**Direction:** Copy every line of the records below word for word, leaving out the pictures.

Item coordinate data:
## BEGIN
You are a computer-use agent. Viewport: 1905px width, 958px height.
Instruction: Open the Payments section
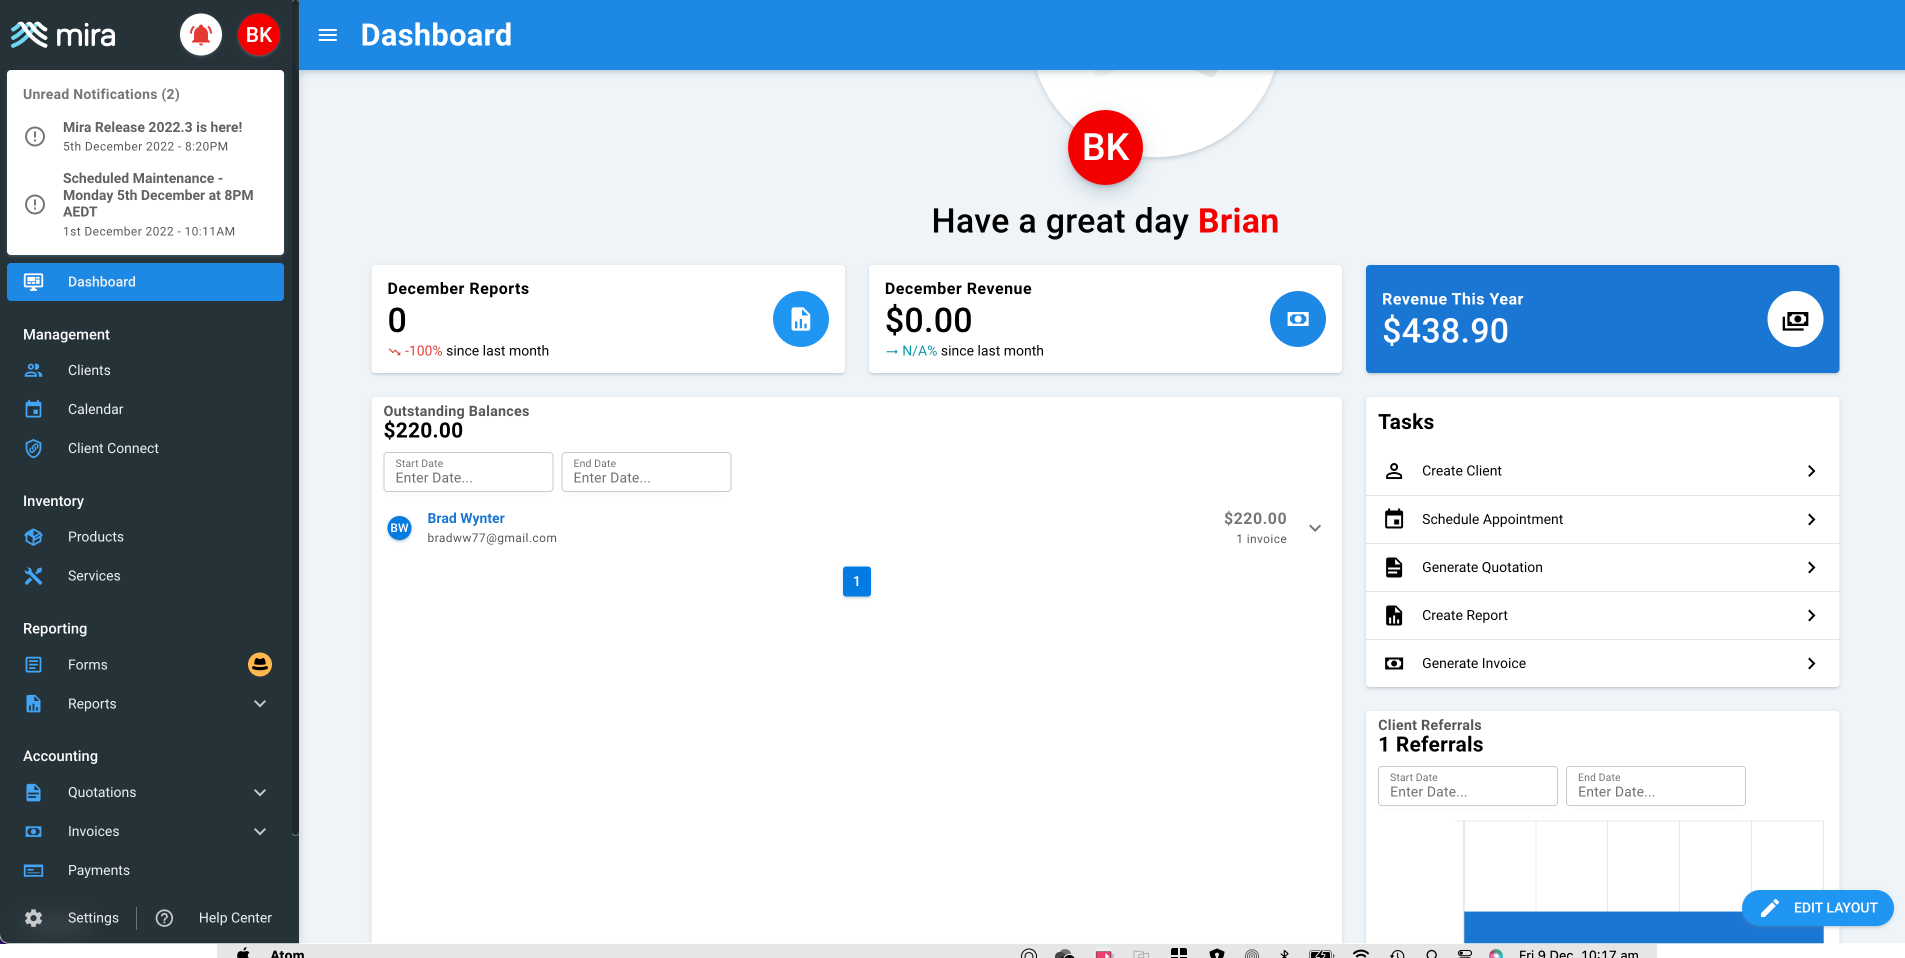[99, 870]
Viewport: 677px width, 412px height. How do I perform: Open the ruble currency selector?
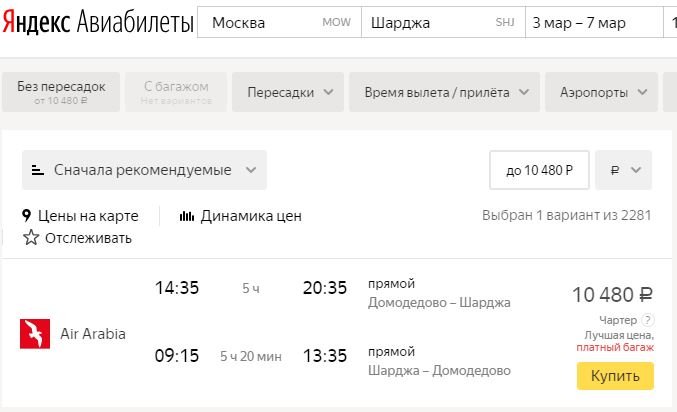623,170
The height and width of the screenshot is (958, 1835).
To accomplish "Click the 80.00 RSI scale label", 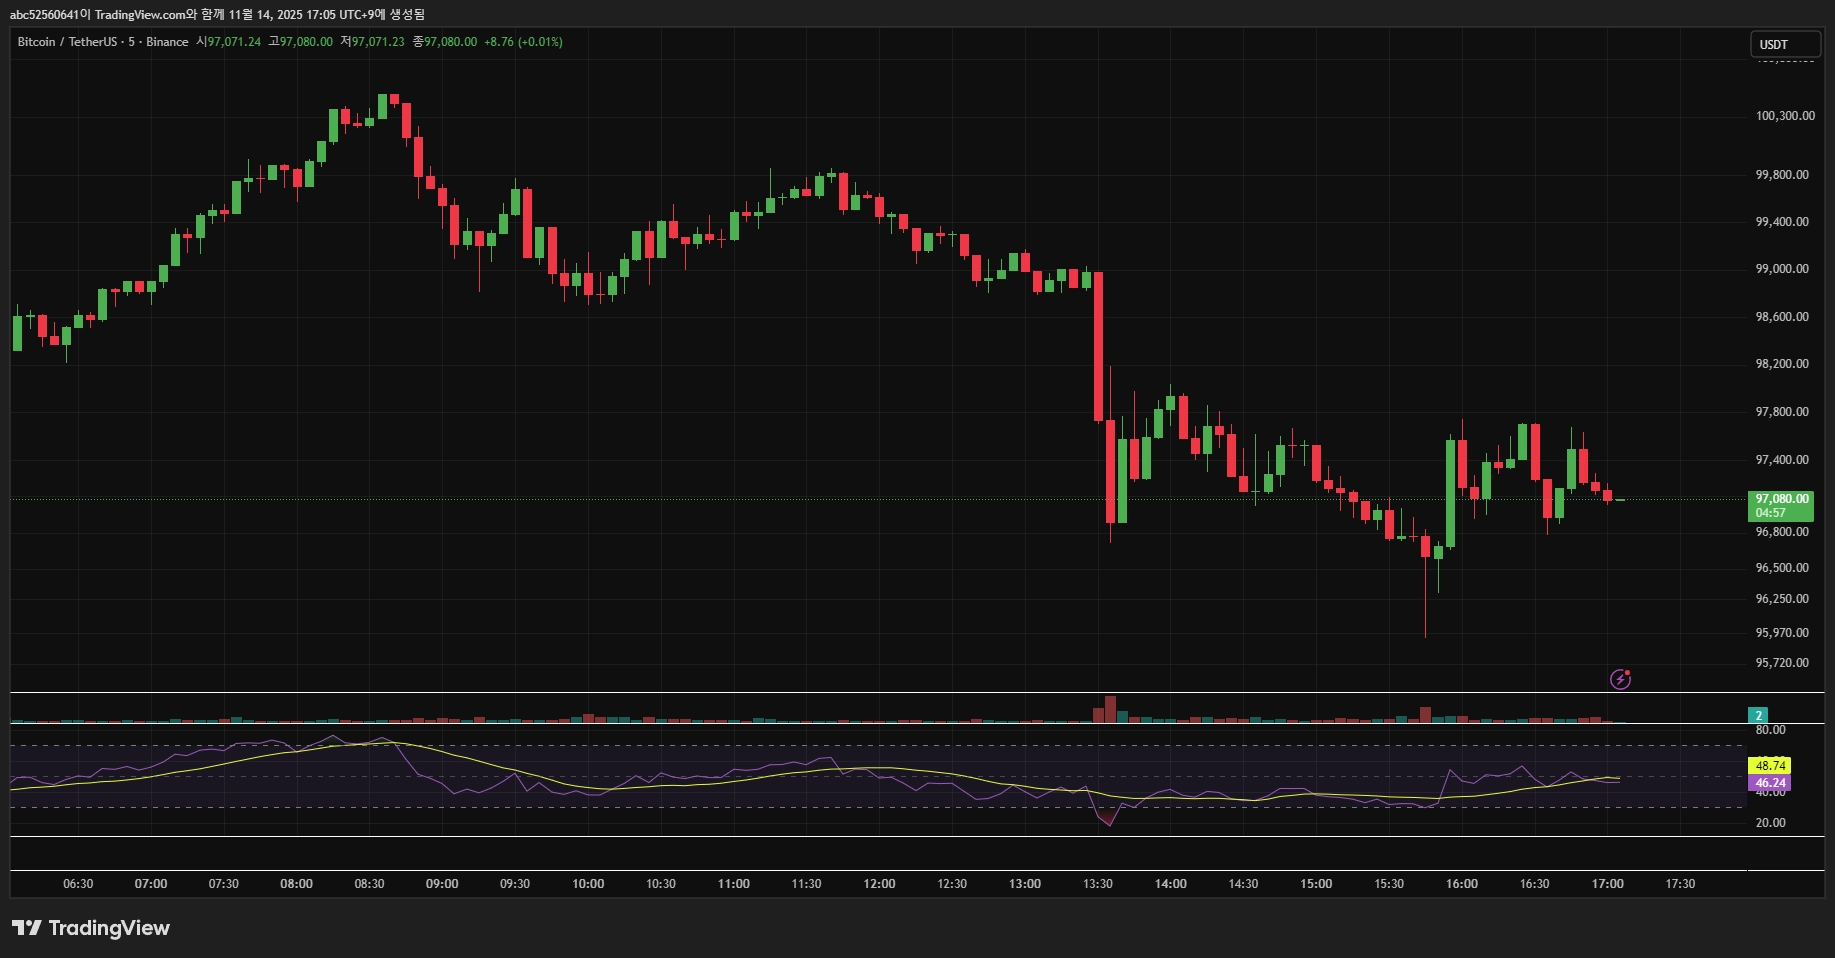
## END
**Correct output:**
You are a computer-use agent. Viewport: 1905px width, 958px height.
Instruction: Open the Payments section
[99, 870]
Viewport: 677px width, 412px height. How do I perform: Open the ruble currency selector?
623,170
The height and width of the screenshot is (958, 1835).
To accomplish "Click the 80.00 RSI scale label", 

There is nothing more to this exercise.